Coal moratorium: Is it in or out?
Garin reiterated that the coal moratorium remains in place. However, projects greenlit before the advisory ban—those that already crossed key milestones like permitting, pre-development, or financing—will still move forward. Based on previous DOE estimates, such capacity additions could hover around 20 gigawatts. Garin pointed out that the department is actively pushing these approved projects to accelerate implementation to help beef up the country’s electricity supply.
Despite the Secretary’s verbal clarification, the policy on paper leaves unsettling ambiguities. Specifically, a “clarification advisory” issued by the DOE last year states that:
“New capacity from on-grid coal-fired power plants may be allowed solely under exceptional circumstances, such as during a declared or imminent power crisis or when there is an imminent shortage of electricity supply...”
The reference to a “declared or imminent power crisis” is a built-in pressure valve that can be easily triggered or abused. In environments where “emergency” declarations are sometimes made faster than evidence can validate, that tightly defined exception could become a broad gateway for more coal capacity.

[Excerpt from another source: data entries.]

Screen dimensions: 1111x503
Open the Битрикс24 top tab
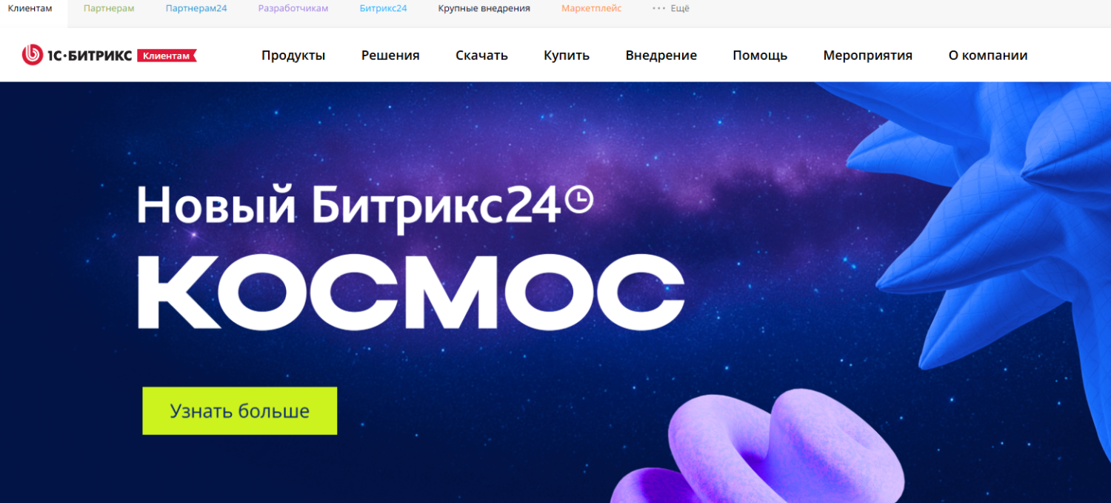pos(383,9)
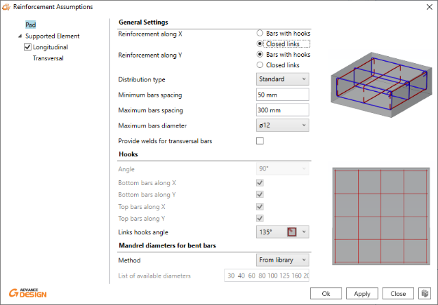Open the Maximum bars diameter dropdown
This screenshot has width=438, height=305.
283,125
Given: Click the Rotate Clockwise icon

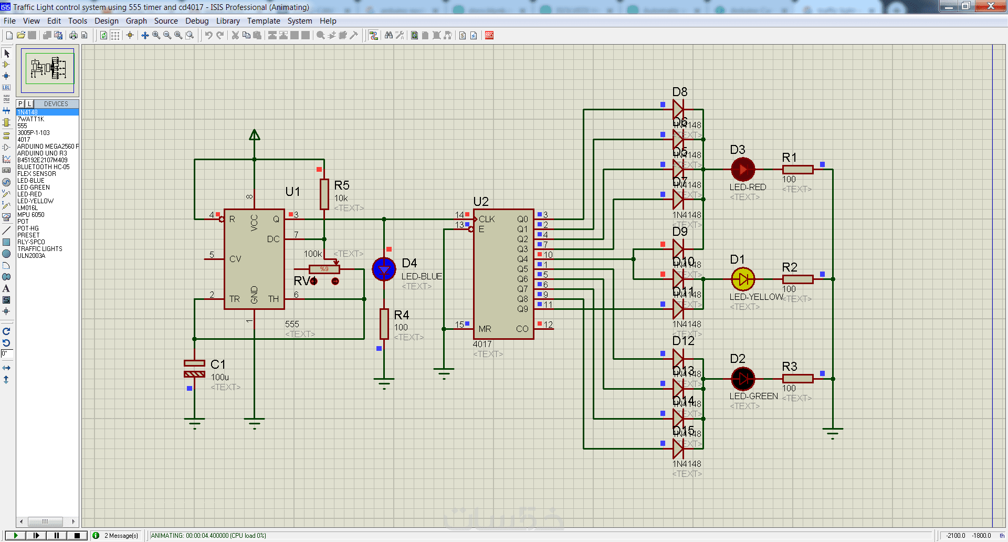Looking at the screenshot, I should coord(6,331).
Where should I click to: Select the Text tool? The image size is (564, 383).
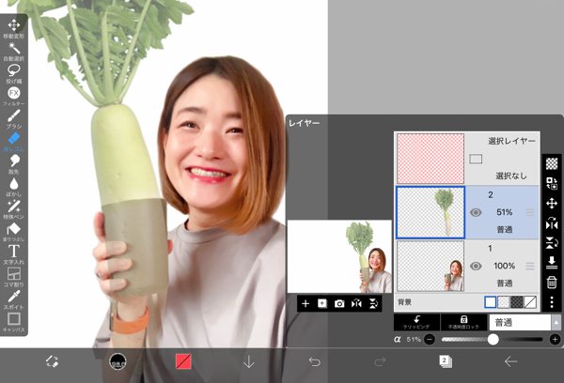14,253

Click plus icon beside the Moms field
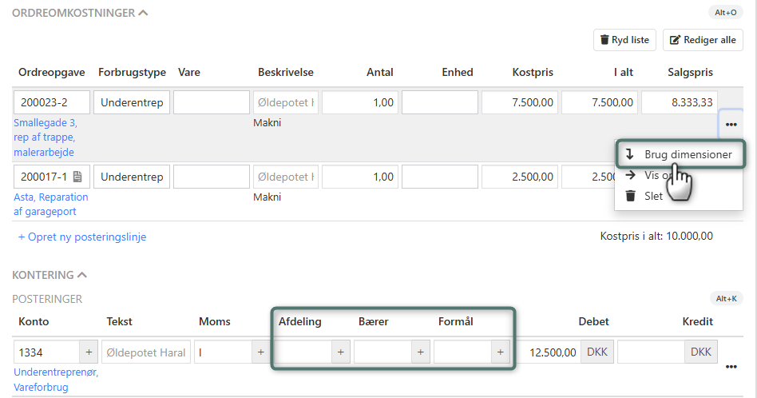pyautogui.click(x=260, y=352)
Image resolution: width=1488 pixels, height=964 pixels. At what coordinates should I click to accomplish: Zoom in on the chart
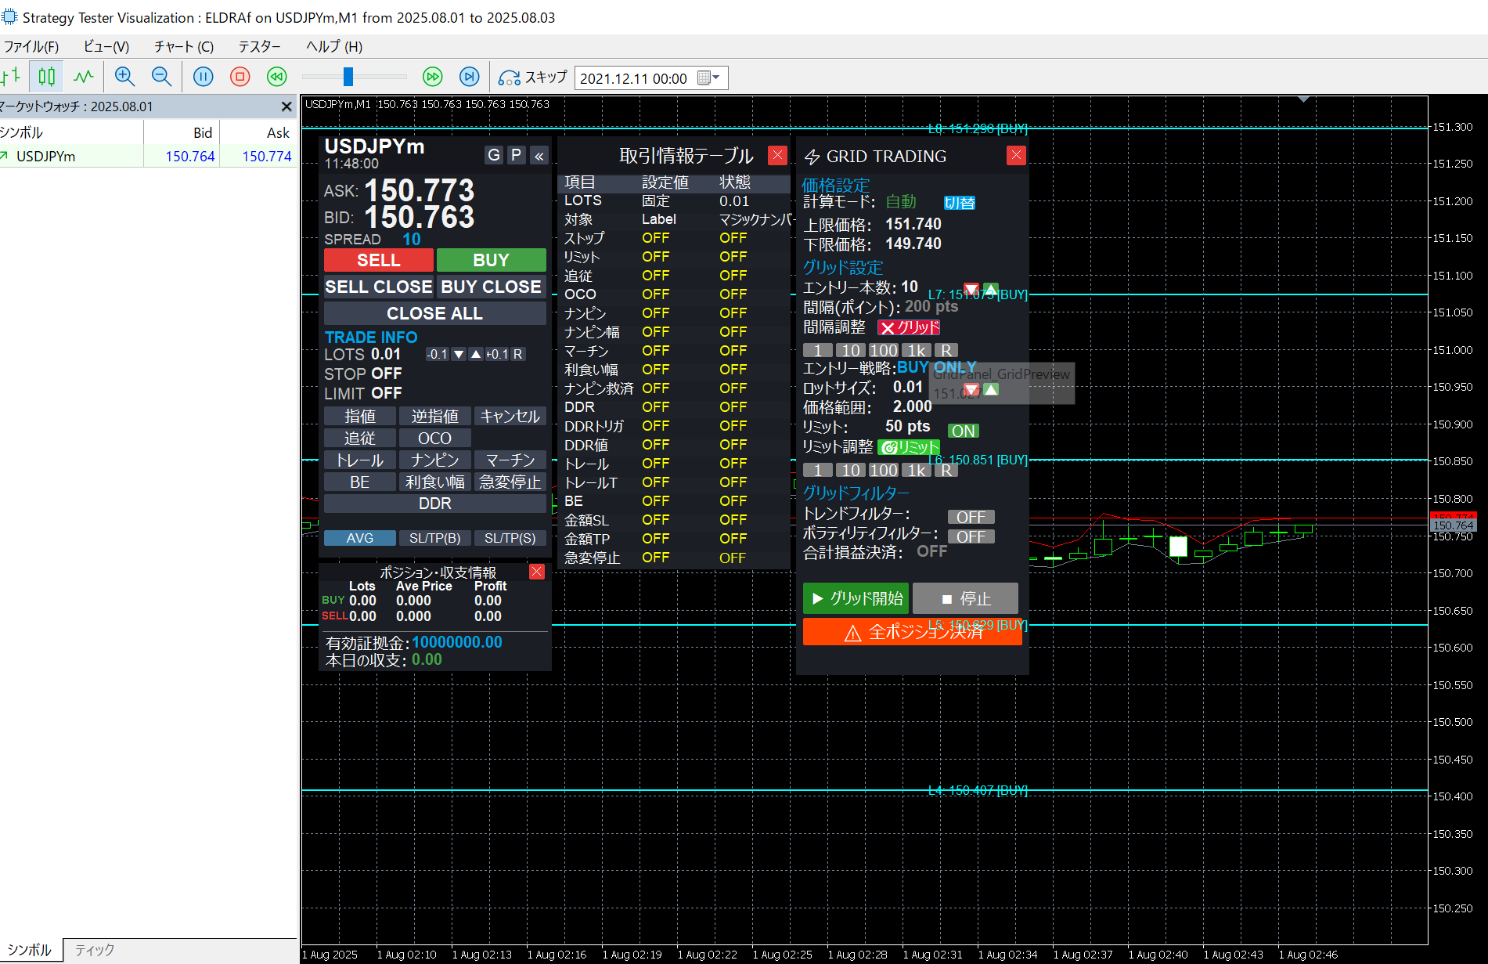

One must also not overlook that the advisory gives the DOE the discretion to determine what counts as an “imminent supply shortage,” a provision many interpret as conflicting with the Electric Power Industry Reform Act (EPIRA). Section 71 of the EPIRA expressly states that upon the President's determination of an imminent shortage, Congress may authorize additional generating capacity through a joint resolution.
Therefore, the law suggests that determining a “supply shortage” in a crisis is a shared function of the Executive and Legislative branches. Any approval for new capacity must come with Congressional oversight, rather than being unilaterally initiated by the DOE.
Indisputably, coal remains the biggest long-term question mark in the Philippines’ energy future. Since the DOE has set potential retirement or conversion timelines for some plants as far out as 2060, the real outcome of these end-of-life promises may unfold long after those debating them today are gone.